21

11 1 0
                                    

Hari itu, Daisy tidak tahu harus berkata apa. Kebingungan menyelimuti pikirannya, dan ia hanya mengangguk samar. Dean tersenyum tipis dan menatapnya dengan tatapan yang sulit diartikan, sebelum akhirnya mereka berpisah dengan perasaan yang menggantung di udara. Namun, setelah momen itu, Daisy tidak pernah melihat Dean seperti sebelumnya.
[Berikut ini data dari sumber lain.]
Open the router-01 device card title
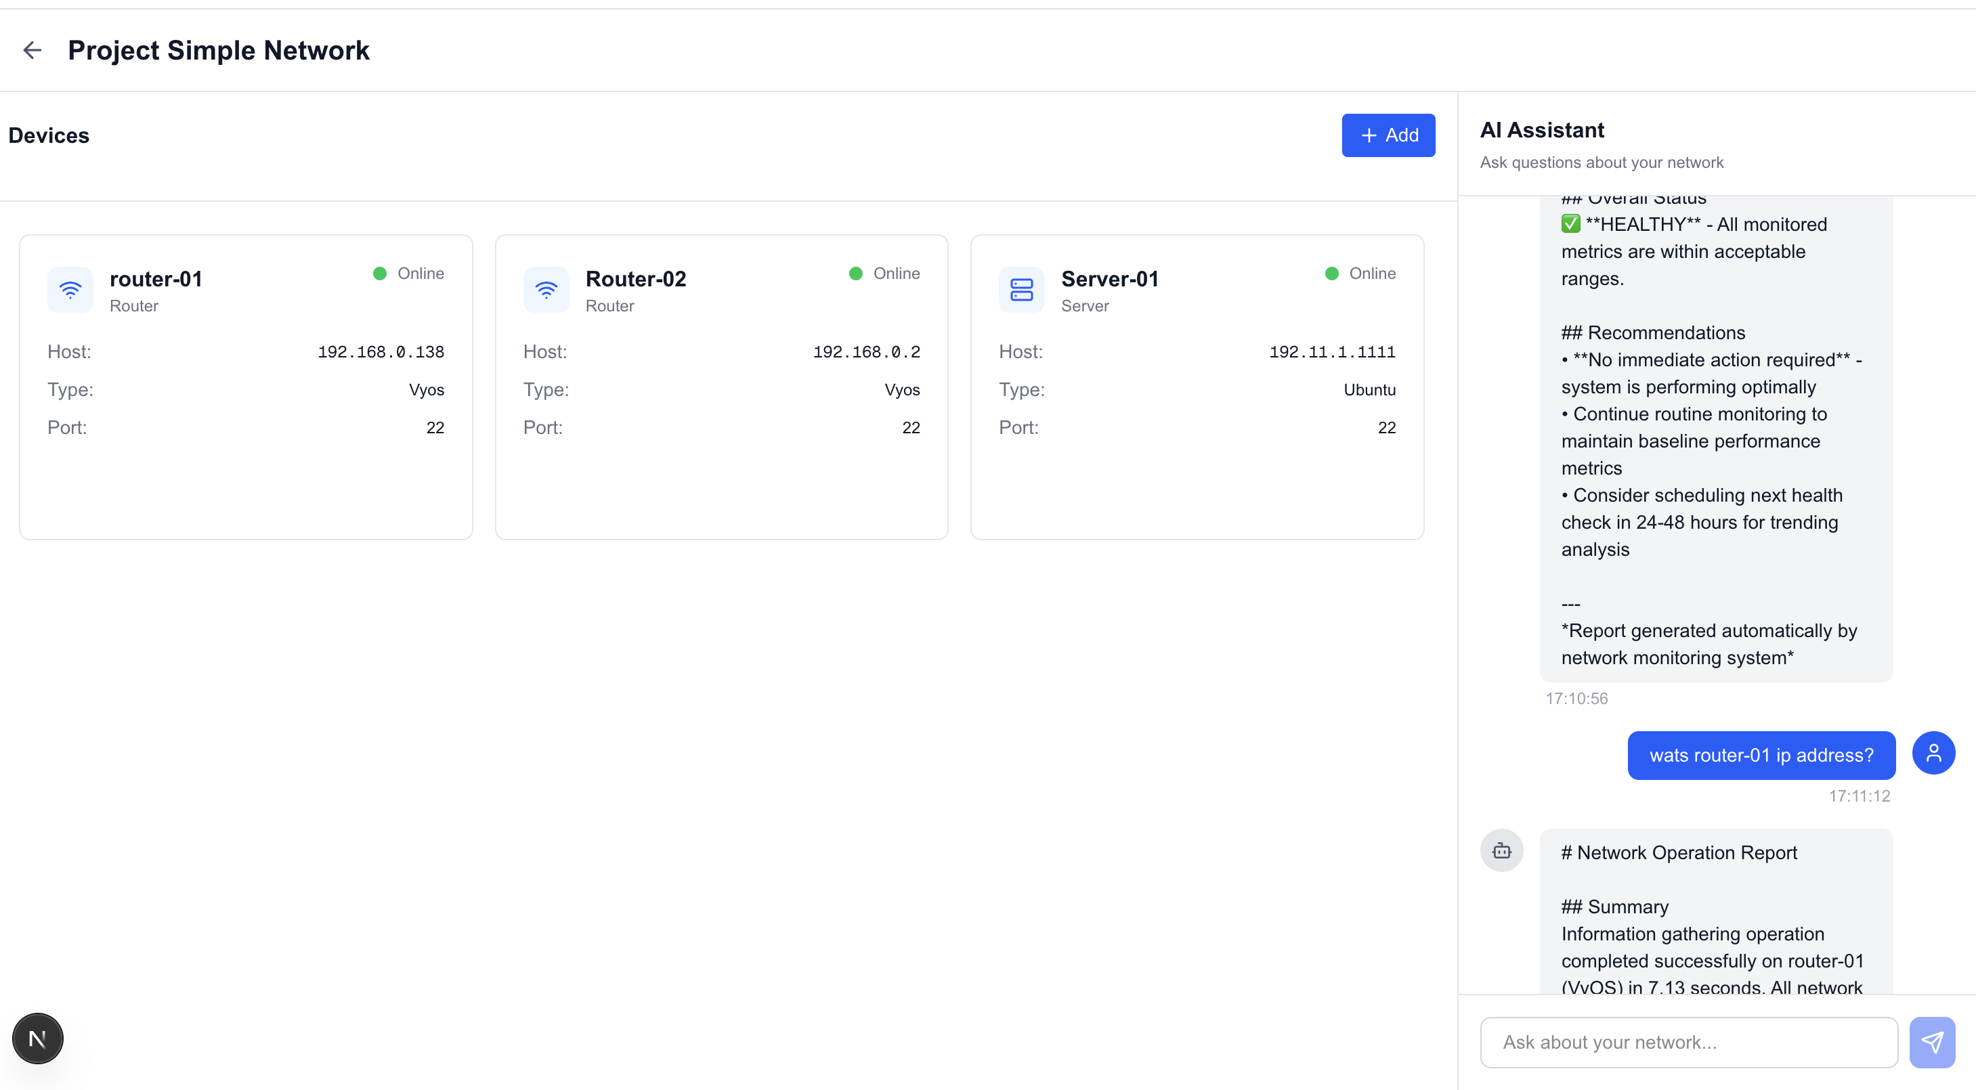This screenshot has height=1090, width=1976. coord(156,278)
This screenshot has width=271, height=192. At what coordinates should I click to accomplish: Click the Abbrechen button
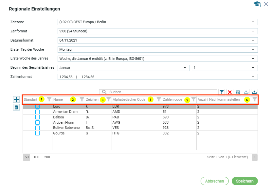point(214,181)
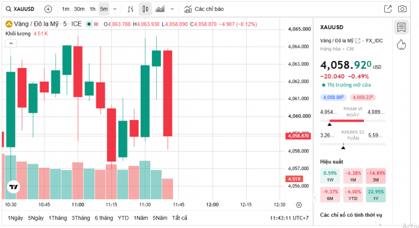Select the bar chart style icon
Image resolution: width=419 pixels, height=228 pixels.
pyautogui.click(x=130, y=9)
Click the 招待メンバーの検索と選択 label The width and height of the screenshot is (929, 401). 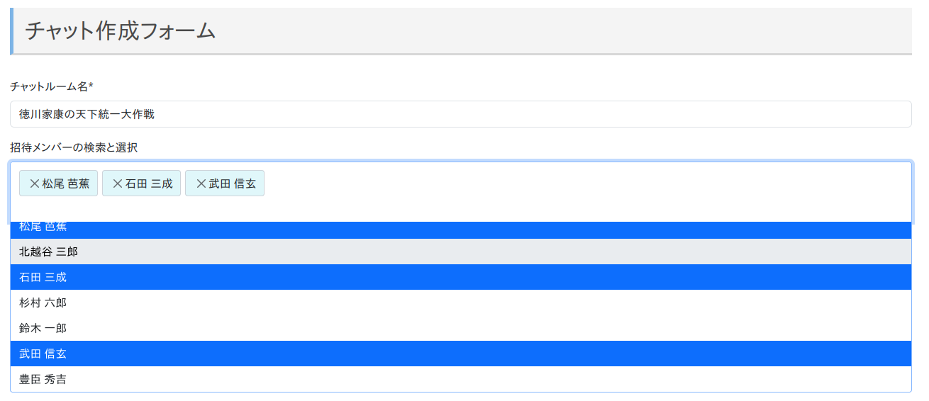(x=74, y=147)
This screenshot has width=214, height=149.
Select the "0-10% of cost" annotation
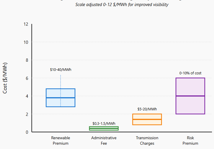point(190,73)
Dean menjadi lebih jarang terlihat. Bahkan ketika mereka berada di kantor, ruangan yang sama, Dean tidak pernah melihat ke arah Daisy, seolah Daisy tidak ada di sana. Bagi Dean, Daisy hanyalah bagian dari pemandangan yang sibuk-bukan sesuatu yang perlu diperhatikan.

Rapat demi rapat berlangsung, pertemuan menjadi lebih intens karena tuntutan pekerjaan, tetapi tidak ada tanda-tanda Dean sedang menanti Daisy. Di depan semua orang, Dean selalu bersikap profesional-dingin, tegas, dan berwibawa. Ia berperan sempurna sebagai atasan yang fokus pada pekerjaannya, seperti yang sering digambarkan oleh rekan-rekannya.

Daisy merasa ada yang berbeda. Setiap kali Dean berada di dekatnya, ada jarak tak kasat mata yang membatasi mereka. Daisy mencoba untuk mengabaikan perasaan yang muncul-rasa kecewa dan rasa yang sulit diungkapkan. Ia berusaha keras untuk bersikap biasa, namun bayangan ucapan Dean terus terngiang di pikirannya.

Hingga tiba hari itu-Acara sosial tahunan perusahaan yang selalu meriah. Sebuah pameran besar diselenggarakan untuk menunjukkan pencapaian perusahaan selama setahun terakhir, menampilkan demo game, teknologi canggih, dan presentasi yang memukau. Acara ini bukan sekadar perayaan internal, tetapi juga kesempatan besar bagi perusahaan untuk memamerkan inovasi di hadapan para investor dan perusahaan lain yang hadir. Semua orang sibuk memastikan kesuksesan acara, sibuk menyiapkan stan dan mempersiapkan produk untuk dipamerkan.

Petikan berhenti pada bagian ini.